Ad un certo punto volevo andare a votare per il referendum sull’autonomia.

Non sull’autonomia della Lombardia, non sull’autonomia di Milano, ma sull’autonomia della cerchia dei navigli fino alla circolazione esterna, che è il cuore pulsante di tutta l’economia italiana, lombarda e milanese.

Come si permettono quelli di Quarto Oggiaro e del Giambellino di vivere sulle spalle di noi, poveri sfruttati della cerchia dei navigli…

Poi i risultati dei referendum consultivi del Lombardo – Veneto, con   il 39% e flop elettronico di Maroni e il 57% con attacco hacker di Zaia,  mi ha fatto capire che la strada era sbagliata:

Voglio essere da subito apolide o meglio cittadino del mondo.

La campagna elettorale della Lega, camuffata da referendum, ha funzionato.

L’Europa delle nazioni, dei popoli, delle regioni, delle province, dei comuni, dei quartieri, delle piazze, delle vie ha trionfato.

Come al solito basterebbe applicare la normativa vigente in fatto di autonomia, ma  costa poco e non è per niente spettacolare. ( art.116 già attuato in Emilia – Romagna).

Per la Catalogna. invece, il discorso è diverso.

Non è che non si faccia su serio a Barcellona.

E’ che il plebiscito – referendum  sulla secessione di domenica 1 ottobre non ha superato il 40% dei votanti, mentre il governo Rajoy, può contare sul sostegno del popolo spagnolo.

Il pugno forte di Rajoy è bollato come franchista e fascista.

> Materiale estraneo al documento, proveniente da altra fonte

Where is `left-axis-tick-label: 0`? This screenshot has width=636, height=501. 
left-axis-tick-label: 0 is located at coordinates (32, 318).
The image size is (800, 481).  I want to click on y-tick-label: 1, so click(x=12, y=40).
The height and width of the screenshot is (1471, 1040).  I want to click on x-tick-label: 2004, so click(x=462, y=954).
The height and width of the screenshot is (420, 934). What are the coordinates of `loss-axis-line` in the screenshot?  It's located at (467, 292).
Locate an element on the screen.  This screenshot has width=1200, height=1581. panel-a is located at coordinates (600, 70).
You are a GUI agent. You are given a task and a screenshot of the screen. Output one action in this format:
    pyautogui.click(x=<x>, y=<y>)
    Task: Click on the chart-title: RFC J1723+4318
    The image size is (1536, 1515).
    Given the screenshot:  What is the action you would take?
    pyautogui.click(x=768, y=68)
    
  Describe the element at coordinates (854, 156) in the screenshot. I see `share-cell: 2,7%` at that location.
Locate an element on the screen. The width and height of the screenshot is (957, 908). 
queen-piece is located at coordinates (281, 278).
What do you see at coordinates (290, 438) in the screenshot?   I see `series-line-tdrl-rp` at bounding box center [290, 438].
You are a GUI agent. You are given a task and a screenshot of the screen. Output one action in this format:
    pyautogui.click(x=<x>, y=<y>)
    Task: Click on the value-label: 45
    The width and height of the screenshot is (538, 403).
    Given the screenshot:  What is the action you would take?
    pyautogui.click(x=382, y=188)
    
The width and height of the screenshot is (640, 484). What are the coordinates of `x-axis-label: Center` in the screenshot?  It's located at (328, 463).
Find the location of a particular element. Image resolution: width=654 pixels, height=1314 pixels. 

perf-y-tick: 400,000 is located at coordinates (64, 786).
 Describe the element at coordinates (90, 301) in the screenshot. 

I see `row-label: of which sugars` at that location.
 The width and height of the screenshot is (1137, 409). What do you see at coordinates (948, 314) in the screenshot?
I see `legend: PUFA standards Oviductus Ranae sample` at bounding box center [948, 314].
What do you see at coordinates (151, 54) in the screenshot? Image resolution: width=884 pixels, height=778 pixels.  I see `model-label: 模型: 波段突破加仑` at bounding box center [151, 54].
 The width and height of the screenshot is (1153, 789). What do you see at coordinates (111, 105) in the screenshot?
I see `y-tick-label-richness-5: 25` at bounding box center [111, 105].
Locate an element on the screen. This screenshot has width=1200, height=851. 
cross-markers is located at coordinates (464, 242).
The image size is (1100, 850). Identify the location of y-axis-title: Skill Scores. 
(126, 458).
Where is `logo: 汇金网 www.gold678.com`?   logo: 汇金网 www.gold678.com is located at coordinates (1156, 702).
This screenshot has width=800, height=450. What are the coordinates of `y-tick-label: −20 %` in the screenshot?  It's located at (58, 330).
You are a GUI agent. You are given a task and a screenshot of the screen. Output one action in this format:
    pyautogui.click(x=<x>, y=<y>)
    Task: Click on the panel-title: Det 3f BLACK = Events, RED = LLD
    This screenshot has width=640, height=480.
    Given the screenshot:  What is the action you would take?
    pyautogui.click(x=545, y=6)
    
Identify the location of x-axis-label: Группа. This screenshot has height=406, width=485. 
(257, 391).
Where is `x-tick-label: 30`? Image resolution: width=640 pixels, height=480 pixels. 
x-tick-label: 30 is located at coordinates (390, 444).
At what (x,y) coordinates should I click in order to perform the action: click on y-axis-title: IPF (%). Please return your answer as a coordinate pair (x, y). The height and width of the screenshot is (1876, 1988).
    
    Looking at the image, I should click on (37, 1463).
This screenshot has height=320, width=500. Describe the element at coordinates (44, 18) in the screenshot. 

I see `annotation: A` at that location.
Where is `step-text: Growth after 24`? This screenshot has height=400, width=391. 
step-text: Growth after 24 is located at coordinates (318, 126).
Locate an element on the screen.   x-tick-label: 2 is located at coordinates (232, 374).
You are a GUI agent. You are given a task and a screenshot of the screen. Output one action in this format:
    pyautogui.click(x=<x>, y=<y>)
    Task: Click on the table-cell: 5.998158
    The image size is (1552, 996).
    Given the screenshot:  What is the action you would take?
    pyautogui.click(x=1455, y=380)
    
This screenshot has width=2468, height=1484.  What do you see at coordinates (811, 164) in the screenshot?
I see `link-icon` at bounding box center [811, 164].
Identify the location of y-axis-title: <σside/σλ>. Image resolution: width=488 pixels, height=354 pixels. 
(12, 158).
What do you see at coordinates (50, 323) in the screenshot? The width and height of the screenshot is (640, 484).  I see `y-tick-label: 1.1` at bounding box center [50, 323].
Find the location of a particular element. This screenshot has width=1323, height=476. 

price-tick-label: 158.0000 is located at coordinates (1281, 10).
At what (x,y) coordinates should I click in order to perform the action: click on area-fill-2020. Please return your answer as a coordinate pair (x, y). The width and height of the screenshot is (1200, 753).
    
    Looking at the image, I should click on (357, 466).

Sarà così,  dall’esterno è difficile giudicare anche se il governo spagnolo non sembra brillare per capacità di dialogo.

Conoscenti che vivono a Barcellona riferiscono che nei quartieri operai dove abitano lavoratori andalusi o di altre regioni della Spagna le bandiere a finestre e balconi sono unioniste, non catalane.

In effetti non è che irlandesi, corsi, baschi, i tre paesi che per vent’anni hanno combattuto anche in senso militare per la secessione dal Regno Unito, dalla Francia e dalla Spagna, fossero meno intelligenti dei catalani.

Entrambi gli schieramenti si accusano a vicenda di colpo di stato.

In generale i catalani hanno un tenore di vita non inferiore agli standard europei, Barcellona è città internazionale, nulla manca al desiderio di fare da soli. e questo di per sè fa parte dell’autodeterminazione dei popoli

La mazzata, però, è arrivata.

Con l’applicazione dell’art.155 di fatto la regione catalana perderà quell’autonomia che era considerata poca cosa, rispetto all’indipendenza.

E sarebbe davvero il caos, con uno stato spagnolo ( il re e il governo centrale) che non riconosce lo stato catalano, ancora da farsi,ma che si appresta a controllare polizia, stampa e televisione attraverso eventuali commissariamenti decisi dal Senato entro venerdì.

Con tutte le conseguenze del caso.

Ma noi della cerchia dei navigli siamo pronti alla secessione.